Characteristic crypto calls:

  • CryptGenRandom for key generation
  • Curve25519 scalar multiplication (clamping pattern)
  • Encryption loops with HC-128 patterns

File modifications:

  • Custom extension added
  • 0x258 byte footer
  • File attribute modifications (SetFileAttributesW)

Cryptographic stuff

Modern hybrid encryption: Curve25519 ECDH + SHA-512 KDF + HC-128 stream cipher
Proper key management: Per-file ephemeral keys, no secrets in binary
Battle-tested algorithms: eSTREAM finalist (HC-128), RFC 7748 (Curve25519)
No crypto mistakes: Correct clamping, proper IV/key separation, sound KDF

The operators, or developpers, clearly have cryptographic expertise.

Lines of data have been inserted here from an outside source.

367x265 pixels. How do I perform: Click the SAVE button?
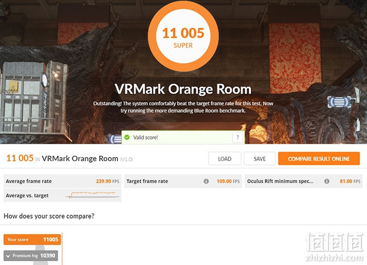click(259, 158)
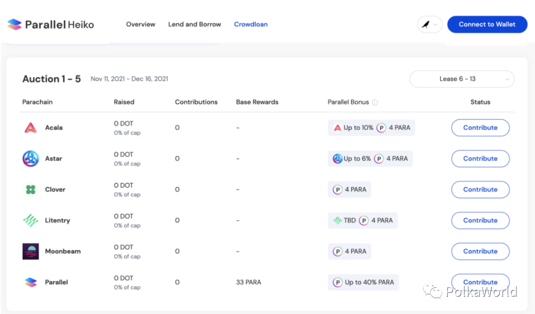
Task: Open the bird network selector dropdown
Action: tap(429, 24)
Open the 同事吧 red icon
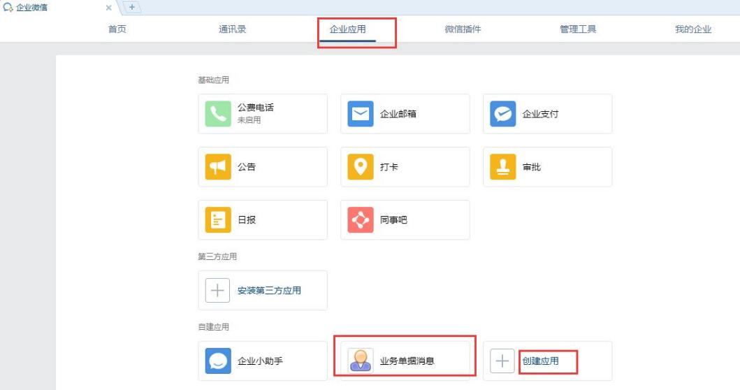 pos(361,220)
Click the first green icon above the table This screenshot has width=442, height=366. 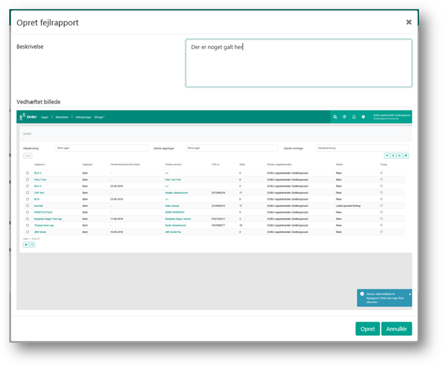click(x=387, y=156)

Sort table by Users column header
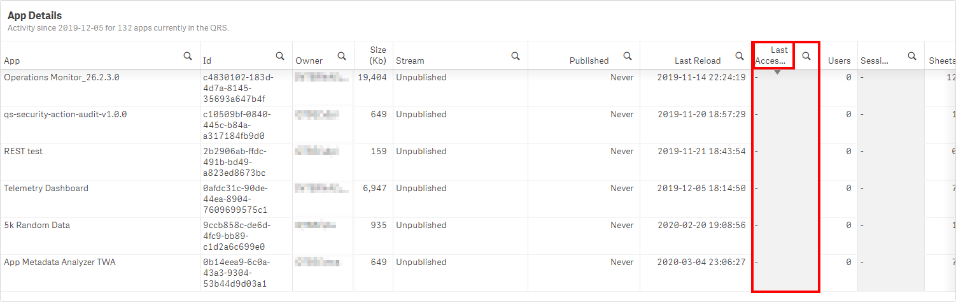point(839,61)
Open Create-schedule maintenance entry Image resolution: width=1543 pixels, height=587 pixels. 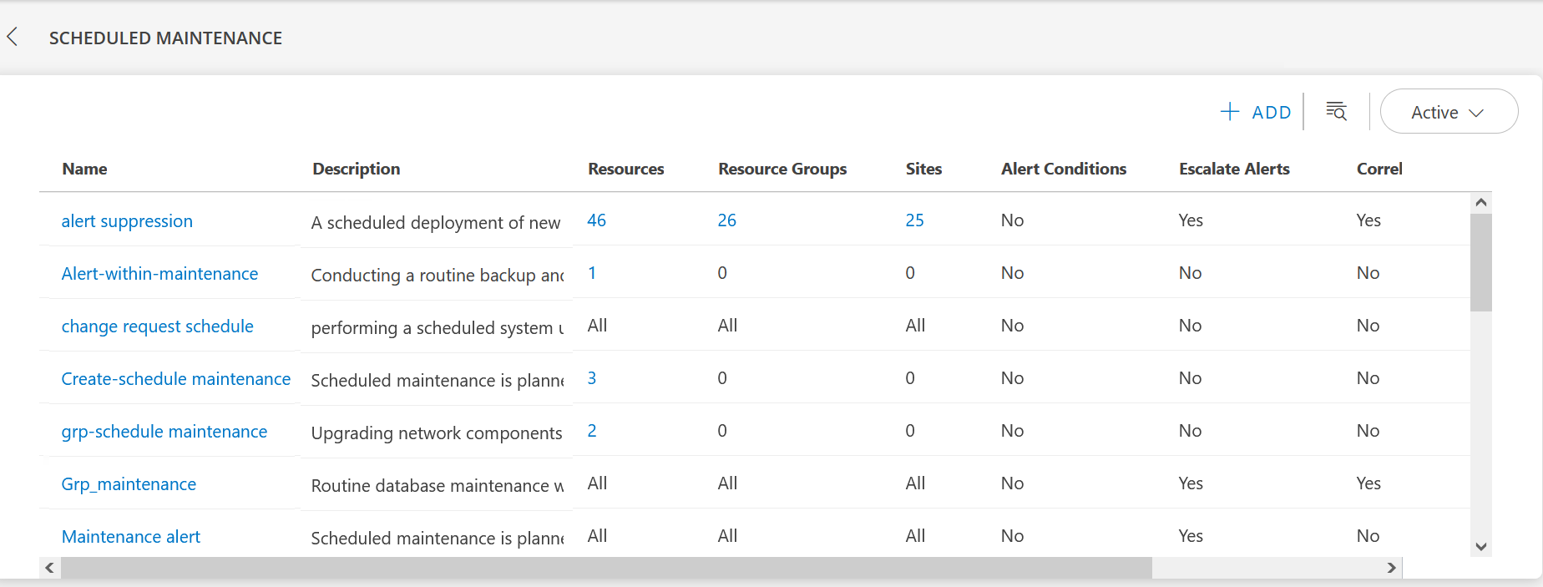pyautogui.click(x=175, y=379)
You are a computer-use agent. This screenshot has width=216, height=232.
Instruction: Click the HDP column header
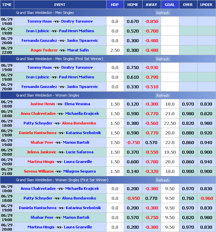[114, 5]
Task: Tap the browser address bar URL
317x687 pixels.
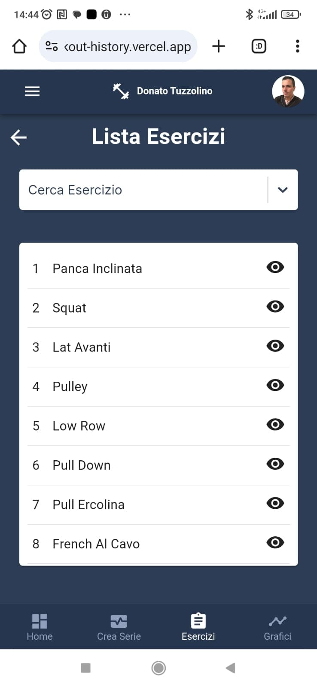Action: (127, 46)
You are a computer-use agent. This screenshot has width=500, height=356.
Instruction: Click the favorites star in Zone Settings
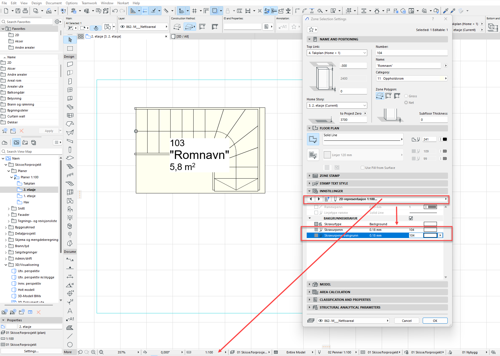311,30
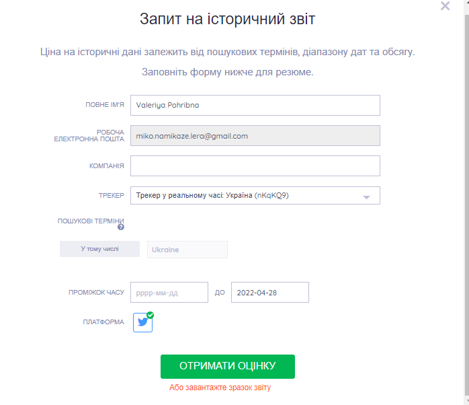Close the historical report dialog

pyautogui.click(x=445, y=5)
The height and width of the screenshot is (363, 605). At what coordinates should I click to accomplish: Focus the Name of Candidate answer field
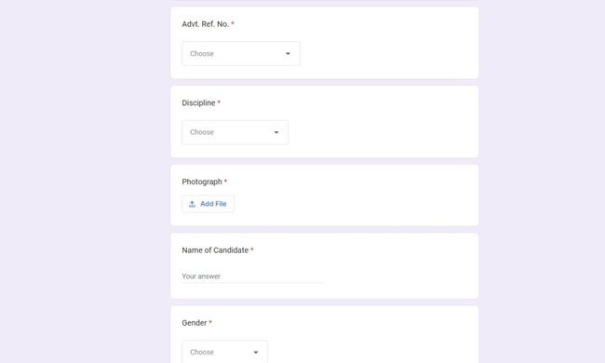coord(253,276)
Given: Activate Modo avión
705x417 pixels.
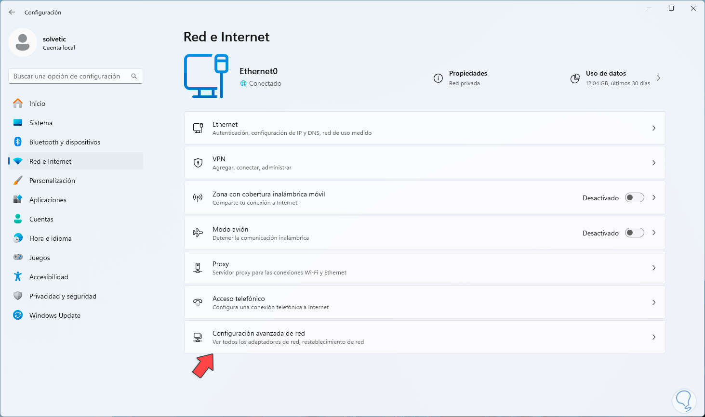Looking at the screenshot, I should click(634, 232).
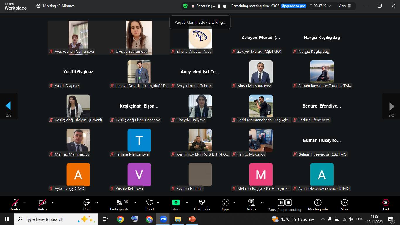
Task: Select Musa Mursaquliyev's video tile
Action: tap(261, 72)
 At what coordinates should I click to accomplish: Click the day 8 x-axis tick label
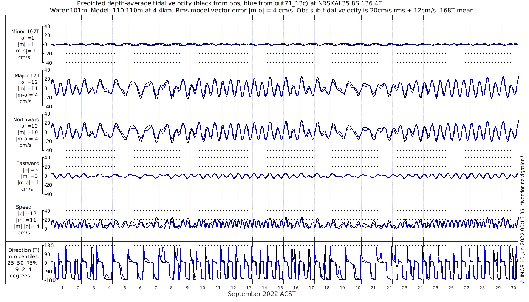pyautogui.click(x=171, y=288)
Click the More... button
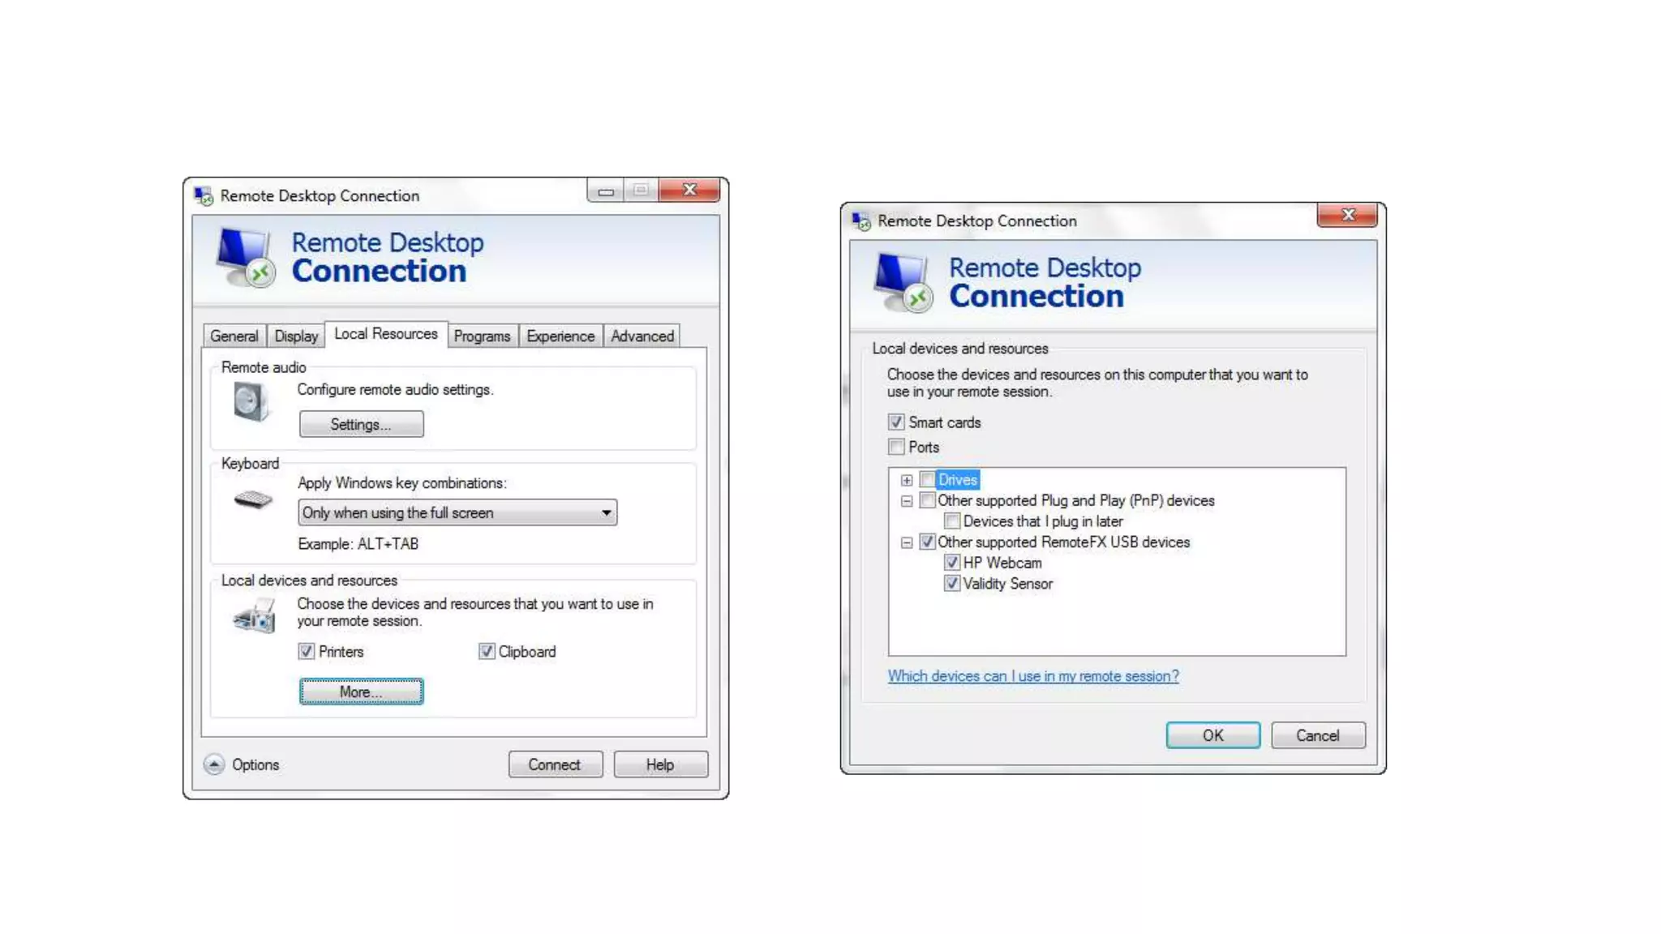The height and width of the screenshot is (934, 1661). 361,692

Choosing Curve25519 over RSA, implementing proper ECDH, and using HC-128 (not amateur AES-CBC) shows sophistication well beyond typical ransomware.

Operational Features

Builder-specific configs: Each sample unique per victim (RaaS model)
Smart optimizations: Panic mode encrypts 10% in seconds vs hours
Custom obfuscation: XOR+LCG like config encryption (unique seed/multiplier)
Metadata tracking: Footer preserves decryption capability

The “panic” mode is particularly clever: on a 10TB server, encrypting just 10% (uniformly distributed) renders everything unusable while completing in minutes. This beats detection/response timelines.

Why It’s Effective

The hybrid encryption means:

  • Reverse engineering is futile: No secret key in the binary to extract
  • Per-file security: Breaking one file doesn’t help with others
  • Builder control: Only they can decrypt (payment enforcement)
  • No generic decryptor possible: Each victim has unique builder public key

This is fundamentally different from ransomware with hardcoded keys or weak crypto - those can be broken.